Classifier tool discard seqences that aren't found in reference database

przemekiljan · March 9, 2021, 1:53pm

Hello fellow qiimers! That's my first post here so I hope that it'll follow all community guidelines

I'm using :qiime2: to perform 16S metagenomic analysis. Recently I wanted to review all possible options for classifying tools (been using vsearch classifier previously) and when I've tried to incorporate other commands from feature-classifier into my workflow I've received following error message from taxa barplot tool:

Feature IDs found in the table are missing from the taxonomy: {'b7d56027f65de48259ecde66b95a2247', '452c2a0920b0890c86a02f3079c2f756'}

Upon further inspection I've found out that number of features doesn't match for input (1.8 MB) and output (754.2 KB) for classifier method. Indeed both of two missing ASVs belong to species that couldn't be found in my curated silva database, since they belong to two separate fungal organisms, and my database is targeted at V3-V4 regions of bacterial 16S gene.

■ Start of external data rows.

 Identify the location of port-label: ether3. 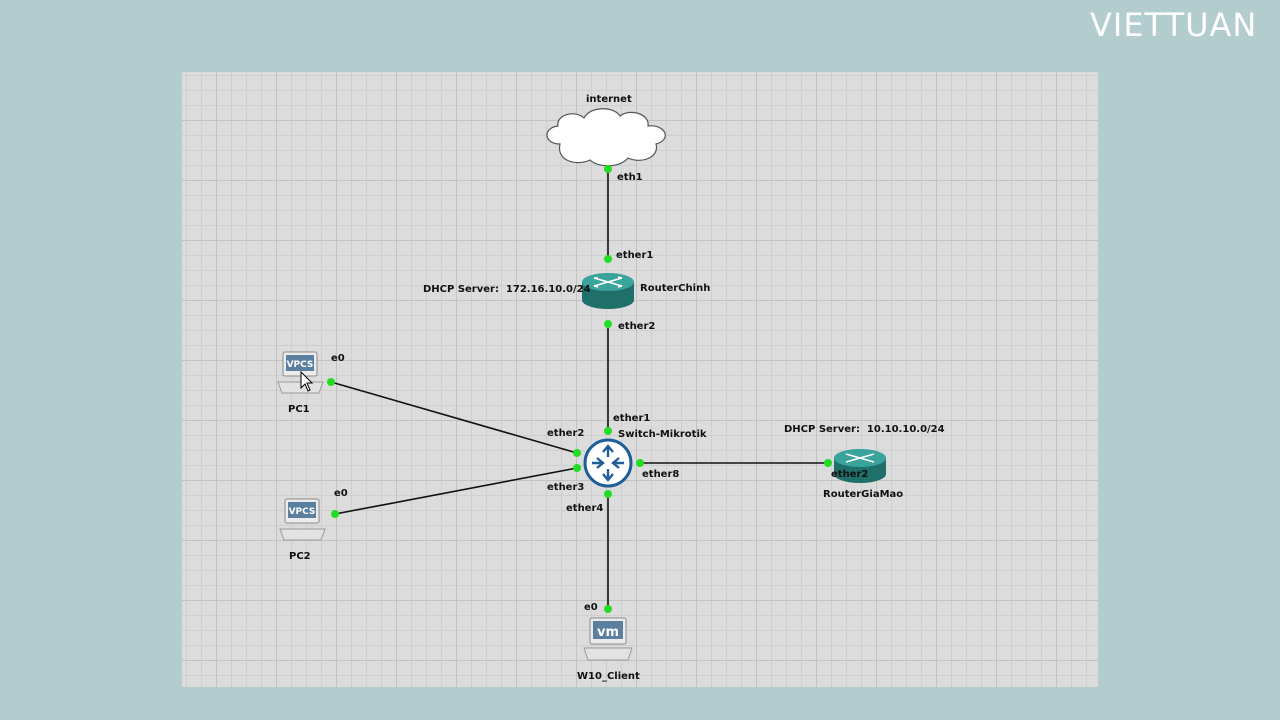
(566, 488).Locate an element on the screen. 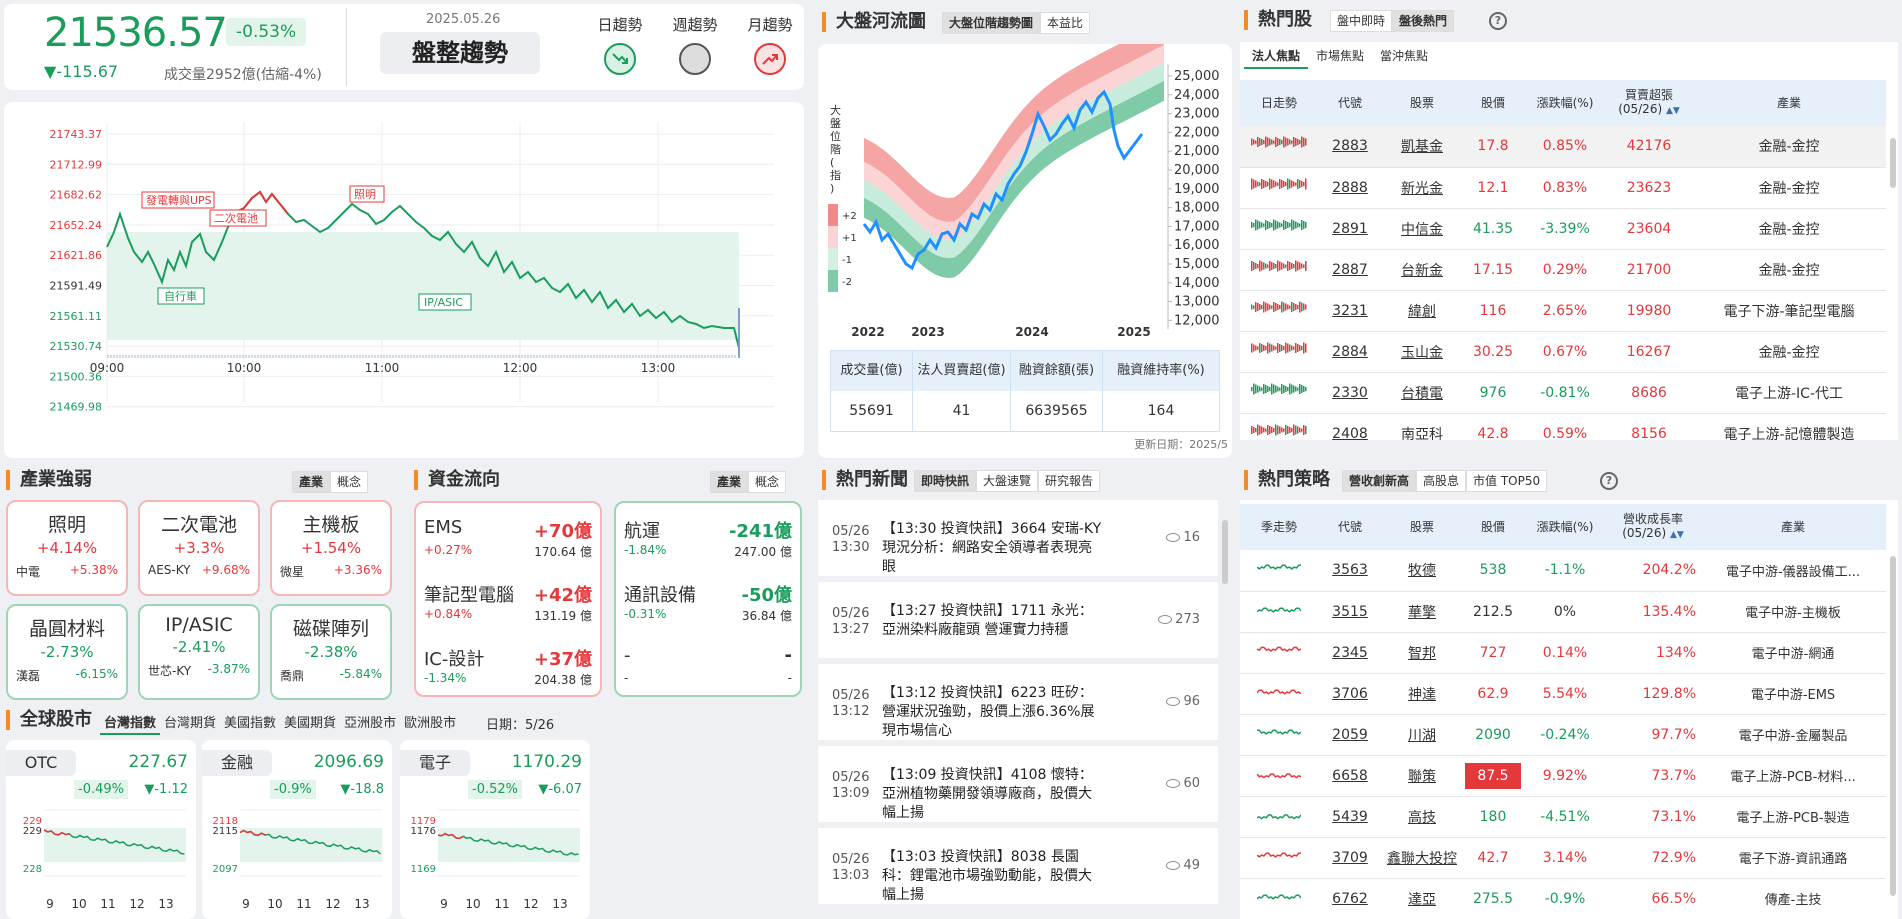  hot-th-net: 買賣超張 (05/26) ▲▼ is located at coordinates (1649, 103).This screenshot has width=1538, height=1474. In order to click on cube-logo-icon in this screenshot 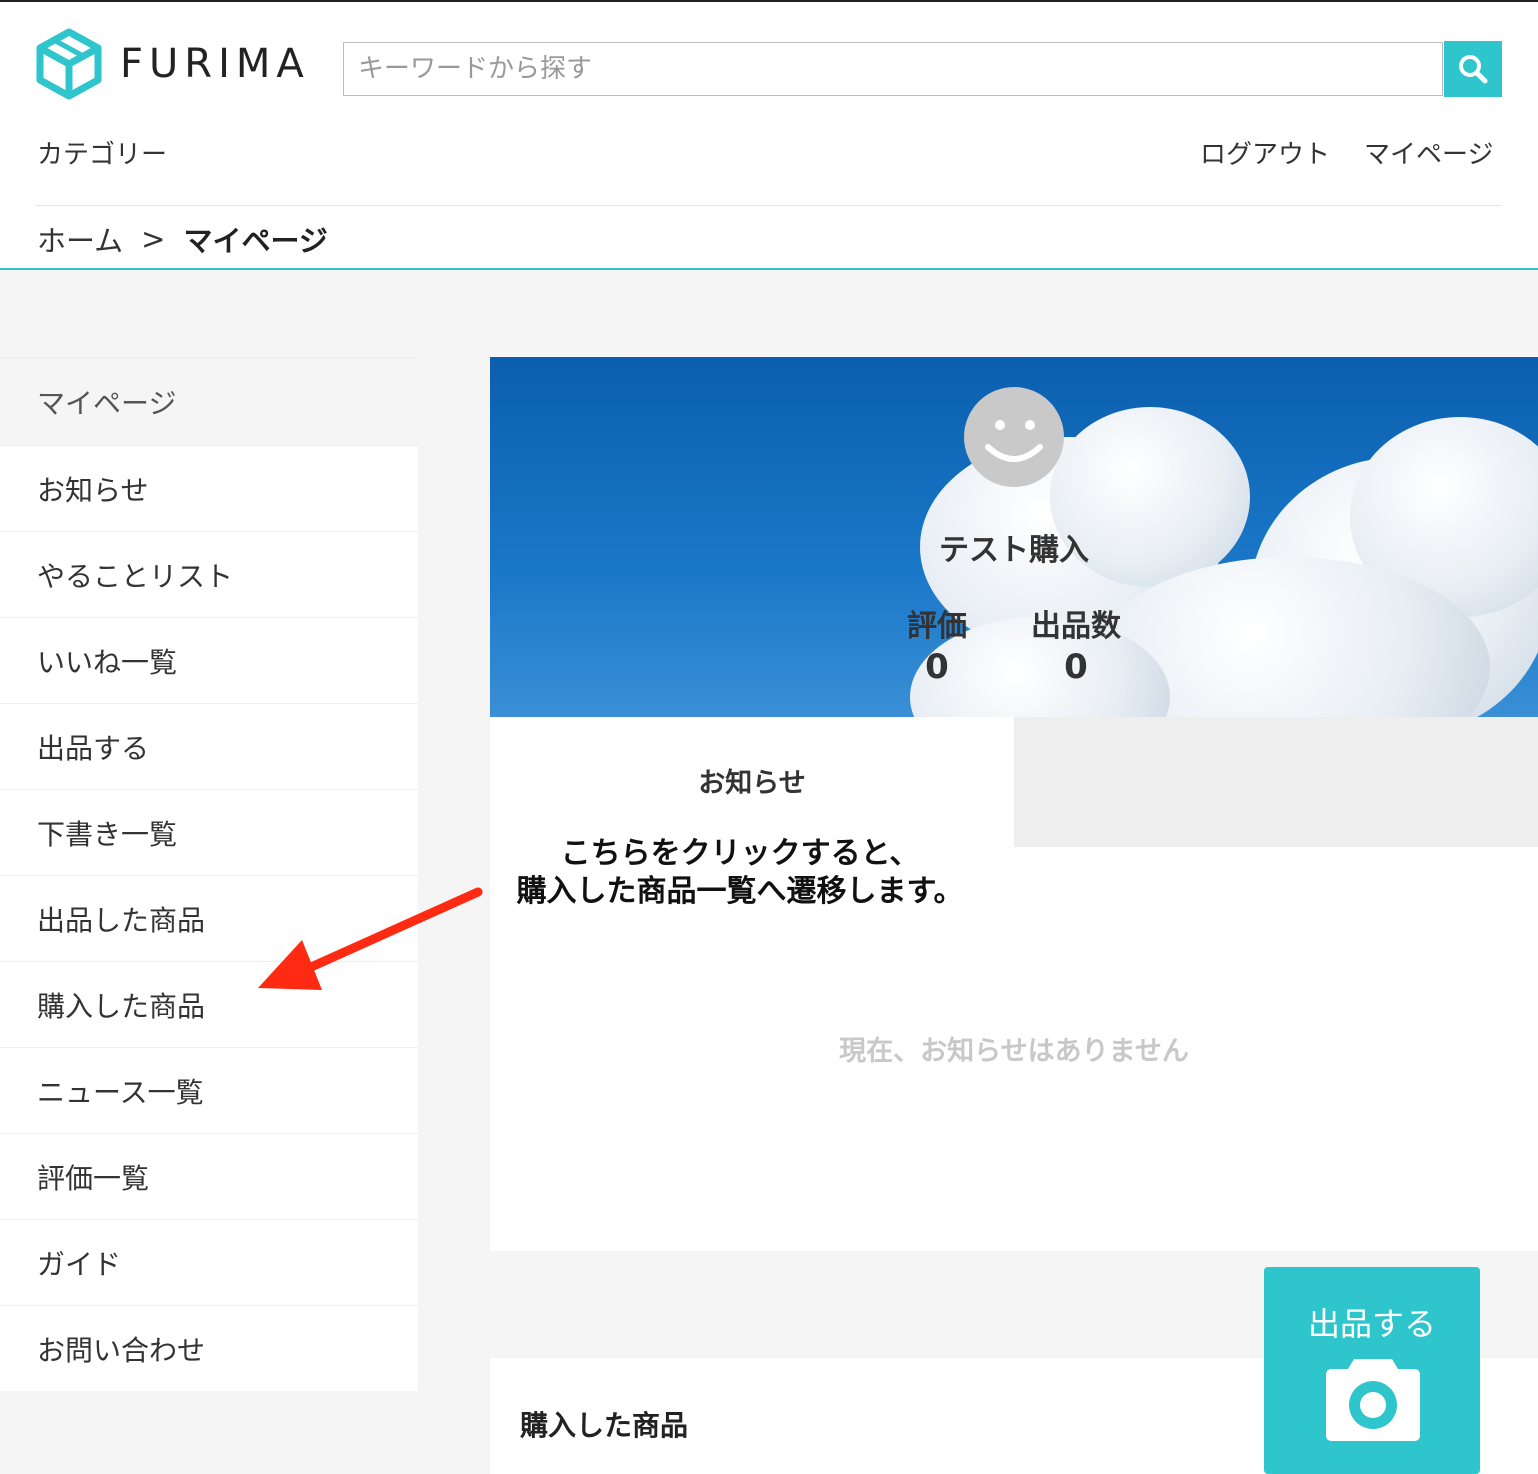, I will do `click(69, 64)`. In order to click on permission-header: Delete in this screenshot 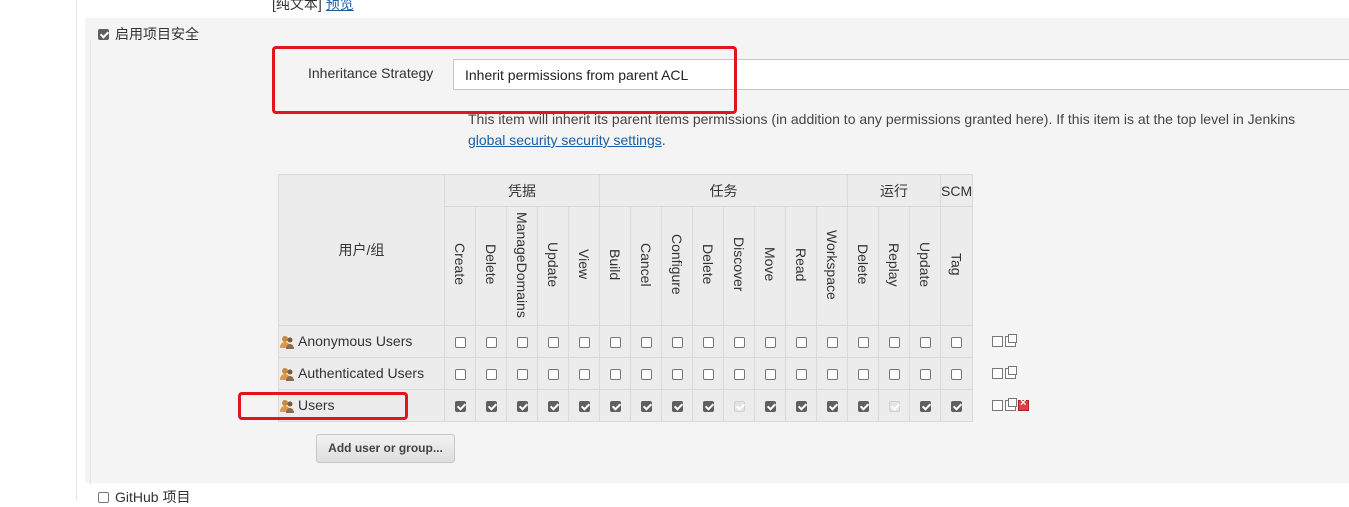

Previously I've found vsearch classifier to treat those sequences as unassigned and leave them be (example (646.3 KB) containing aforementioned IDs as "Unassigned", which is an output of classify-consensus-blast method, with exception of using unmodified silva database), but classify-hybrid-vsearch-sklearn classifier, as well as classify-consensus-blast method discard them, which may later lead to consistency issues, as presented above - on example of taxa barplot command.

I believe that there is some way around it, using various filtering methods, but I wasn't able to come up with anything elegant yet.

What I find most interesting in this situation is that using those two commands that make up hybrid classification method separately doesn't create such problems, but I suppose that those were heavily modified in order for them to work combined.

Nicholas_Bokulich · March 9, 2021, 3:38pm

Welcome to the community, @przemekiljan !

This is actually expected behavior, but that might not be very apparent. An initial pre-filter step is performed to remove query sequences that very poorly match the reference sequences. To quote the help documentation:

First performs rough positive filter to remove artifact and
low-coverage sequences (use "prefilter" parameter to toggle this step on
or off).

So you can use the prefilter option to prevent those two sequences from being filtered.

To remove missing features from your table, do something along these lines:

qiime feature-table filter-table \
    --i-table your-table-that-has-all-features.qza \
    --m-metadata-file your-taxonomy-output-from-classify-hybrid-that-is-missing-features.qza \
    --o-filtered-table filtered-table.qza

This hybrid pipeline is actually quite simple — it just has the addition of that initial pre-filter, which is why it filters out those sequeces intentionally, and the individual classification methods do not.

I hope that helps!

system · April 9, 2021, 9:39pm

This topic was automatically closed 31 days after the last reply. New replies are no longer allowed.